Hydrangea expert shares critical watering error that can lead to death of flower

Dying hydrangea plant
-Credit: (Image: (Image: Getty))

Hydrangeas, large shrubs known for their vibrant clusters of blooms, are a popular choice among both beginner and experienced gardeners due to their low maintenance.

However, despite their reputation for being easy to care for, there are common mistakes that home gardeners of all skill levels can make with the flowers that bloom from spring to autumn.

Madison Moulton, a gardening expert from Blooming Backyard, noted that several mistakes can "seriously harm" the plant, but only one can kill them. She claimed that despite their ease of care, there are "small quirks in growth that often trip up gardeners" growing hydrangeas.

The most detrimental mistake is incorrect watering, as hydrangeas require a balance as they love moisture, but cannot thrive in waterlogged soil, reports the Express.

"The right balance will keep the roots cool and hydrated, giving you the best possible blooms and glossy foliage above the soil," the expert advised.

Watering hydrangeas
The flowers must be watered correctly to thrive -Credit:Getty Images

She warned: "Avoid watering too often, especially when drainage is not good, as this can quickly lead to root rot. If conditions don't improve, the entire root system will become mushy and the plant will die."
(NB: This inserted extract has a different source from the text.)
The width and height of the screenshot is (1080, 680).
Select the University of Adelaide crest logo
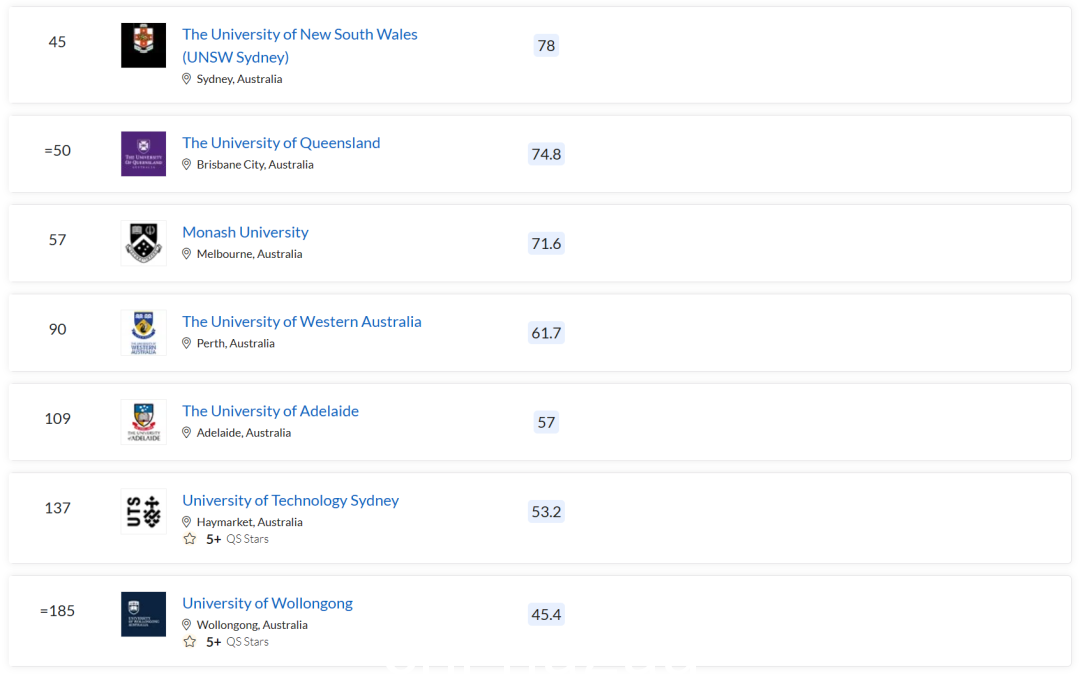pos(143,422)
To rectify this, she suggests waiting until the soil has dried out slightly before watering again, taking into account recent rainfall in the area. At the same time, it's crucial not to delay watering hydrangeas as insufficient moisture and irregular watering "will lead to stress, limiting new growth and preventing flowering".

The specialist highlighted that water is an "essential component" in photosynthesis and without it, "hydrangeas cannot grow". The method by which gardeners water their hydrangeas can also impact the plant's development.

It's recommended to steer clear of overhead watering where feasible, directing the water flow towards the soil exclusively. Maddison advised: "This keeps the leaves dry and prevents the proliferation and spread of damaging fungal diseases."